▶ **ASSIGNMENT**:
Considering every line below, count those with the word "Mask" and give only the result.

#### DATA SUPPLIED

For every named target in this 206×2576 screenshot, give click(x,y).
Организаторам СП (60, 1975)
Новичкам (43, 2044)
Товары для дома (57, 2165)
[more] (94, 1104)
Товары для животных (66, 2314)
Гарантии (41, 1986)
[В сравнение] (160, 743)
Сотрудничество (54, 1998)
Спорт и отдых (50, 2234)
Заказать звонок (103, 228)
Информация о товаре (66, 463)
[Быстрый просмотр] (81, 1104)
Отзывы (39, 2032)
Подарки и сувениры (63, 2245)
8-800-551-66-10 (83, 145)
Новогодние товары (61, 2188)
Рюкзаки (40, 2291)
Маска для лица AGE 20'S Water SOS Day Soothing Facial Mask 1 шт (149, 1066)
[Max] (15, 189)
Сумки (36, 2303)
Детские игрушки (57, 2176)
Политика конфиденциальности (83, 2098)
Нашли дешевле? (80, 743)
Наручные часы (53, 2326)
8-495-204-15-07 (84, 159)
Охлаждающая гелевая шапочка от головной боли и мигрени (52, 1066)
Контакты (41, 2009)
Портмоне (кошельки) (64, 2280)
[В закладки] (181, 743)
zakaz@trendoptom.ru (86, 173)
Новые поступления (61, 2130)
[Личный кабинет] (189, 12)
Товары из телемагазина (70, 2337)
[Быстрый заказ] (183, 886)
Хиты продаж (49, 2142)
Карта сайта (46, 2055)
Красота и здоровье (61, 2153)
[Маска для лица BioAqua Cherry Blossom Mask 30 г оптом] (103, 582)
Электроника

########

▶ **SOLUTION FOR THIS EXERCISE**:
2